Бороться со «злыми корчами» в прошлые века было практически бесполезно. Даже если бы люди знали о вреде спорыньи, то нередко зерна ржи просто невозможно было одним веянием отделить от рожков. Веяние — это бросание против ветра или бросание о стену, рассчитанное на отскок зерна и опадание мякины. При веянии на улице зерно бросали хлебной лопаткой против ветра или высыпали равномерно из ведра. Мякину (шелуху) и более легкую спорынью относило ветром в сторону. Лучше всего получалось при хорошем ветре. Это если он есть и не идет дождь.
А. Х. Болотов отмечает громадную трату времени на веяние зерна. Мало того, что надо было выжидать погоду, на четверть зерна (8 пудов) иногда требовалось 4–5 часов работы. При плохом ветре приходилось перевевать 3–4 раза. И. Комов подчеркивал огромную трудоемкость сушки в овинах и молотьбы. Однако даже большие затраты труда часто были бессильны сделать зерно более или менее чистым. В тех случаях, когда ветра вовсе не было, лопаты очень плохо помогали делу. Зерно, а потом и мука были полны примесей (спорынья, от которой мука становится «темна и синевата», головня, которая остается в пшенице, костер во ржи и т. д.)[232].
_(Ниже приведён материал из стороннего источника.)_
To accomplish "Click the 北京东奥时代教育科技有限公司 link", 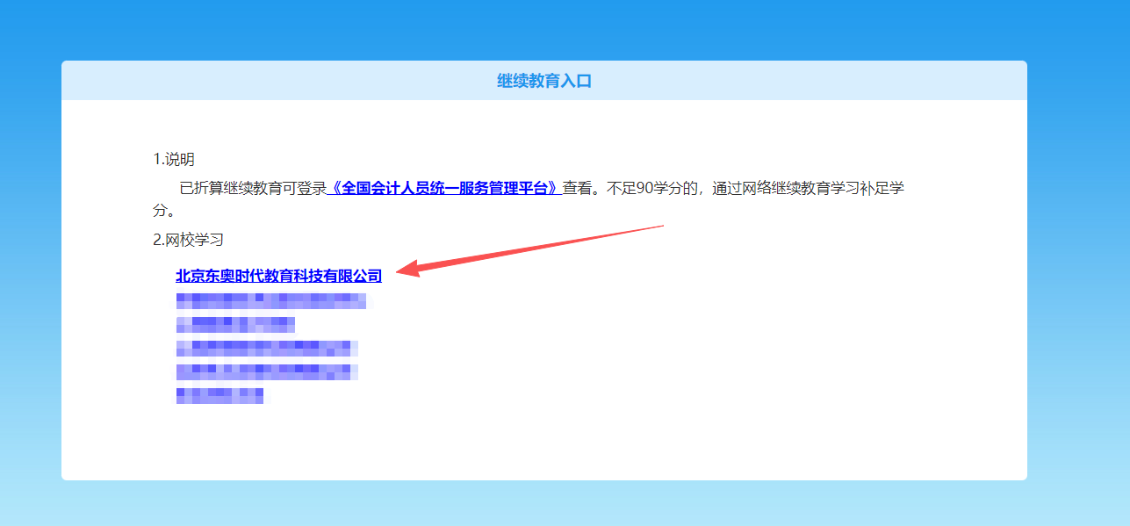I will tap(279, 275).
Но о вреде спорыньи не догадывались очень долго. А потом еще долго в это не верили, ибо спорынья коварна — она практически всегда присутствовала в урожае, но сильно ядовита была не всегда, что заставляло крестьян как в Европе, так и в России сомневаться в ее ответственности за огонь св. Антония и «злые корчи».